La dégénérescence maculaire liée à l’âge (DMLA) atrophique, ou DMLA sèche avancée, avec atrophie géographique de la macula, est la forme la plus fréquente des DMLA. Elle concerne environ 2,5 % des plus de 60 ans, avec une incidence qui augmente avec l’âge. Entraînant une perte progressive de la vision par la destruction de la macula, partie centrale de la rétine responsable de la vision fine qui permet de lire ou de reconnaître les visages, elle ne fait l’objet d’aucun traitement et constitue une cause majeure de cécité chez les personnes âgées.
Une équipe internationale de recherche regroupant l’Institut de la vision (Inserm/CNRS/Sorbonne Université), la fondation Adolphe de Rothschild, l’Hôpital national des 15 - 20, l’Université Stanford et la société Science Corporation, a donc développé un système de neurostimulation destiné à restaurer la vision chez ces patients, indique un communiqué de presse de l’Inserm publié le 20 octobre à l’occasion de la publication de l’article scientifique sur ce nouveau dispositif, paru dans le NEJM .

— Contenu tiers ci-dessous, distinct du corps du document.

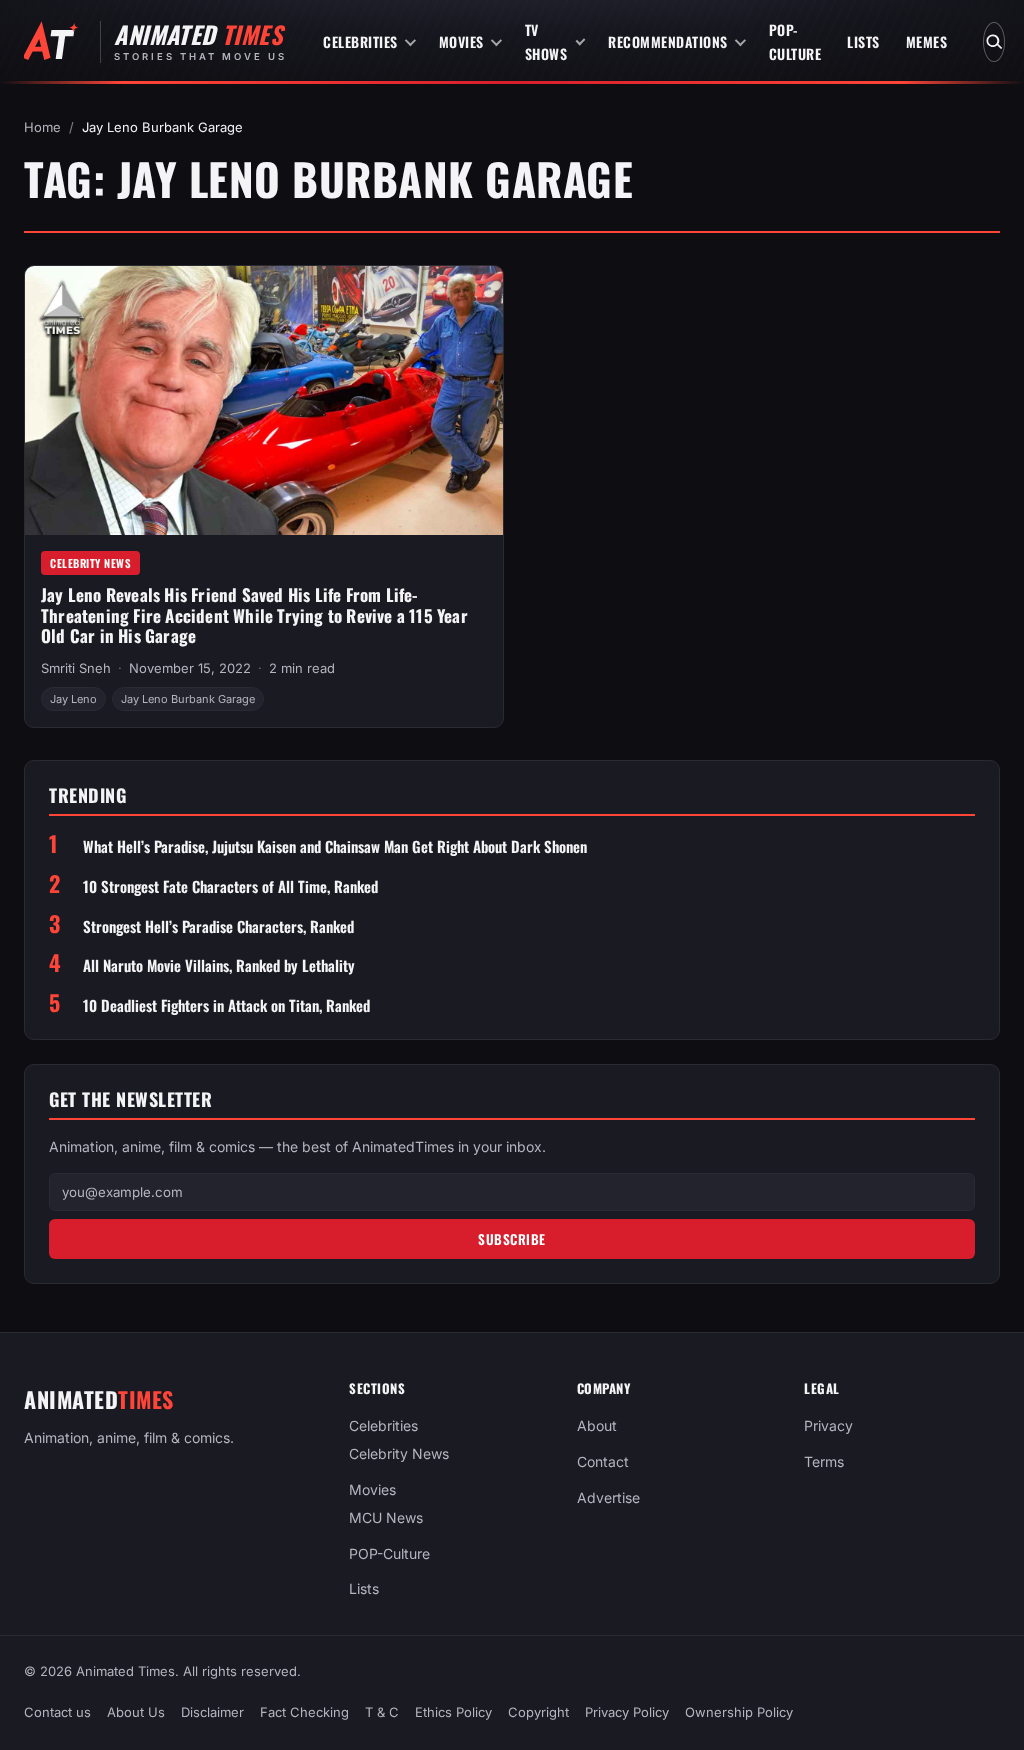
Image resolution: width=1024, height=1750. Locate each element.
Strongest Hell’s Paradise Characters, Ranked (218, 926)
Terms (824, 1461)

Lunettes et implant combinés
Appelé le système Prima, il avait déjà été testé chez l’animal avant de faire l’objet d’une première étude clinique de faisabilité, encourageante sur le plan clinique, sur 5 patients à l’Hôpital Fondation Rothschild et à l’hôpital des 15 - 20. Il est constitué d’un implant sous-rétinien (une micropuce photovoltaïque comprenant 378 électrodes de 2 mm x 2 mm et de 30 µm d’épaisseur) et d’une paire de lunettes à réalité augmentée. Ces lunettes sont équipées d’une caméra miniature qui capte les images environnantes, et transmet le flux vidéo à un petit ordinateur de poche. Une fois améliorées par un algorithme, ces images sont converties en faisceau de rayons infrarouges, puis projetées en temps réel sur l’implant sous-rétinien, préalablement greffé sous la rétine, qui remplace les cellules photoréceptrices mortes.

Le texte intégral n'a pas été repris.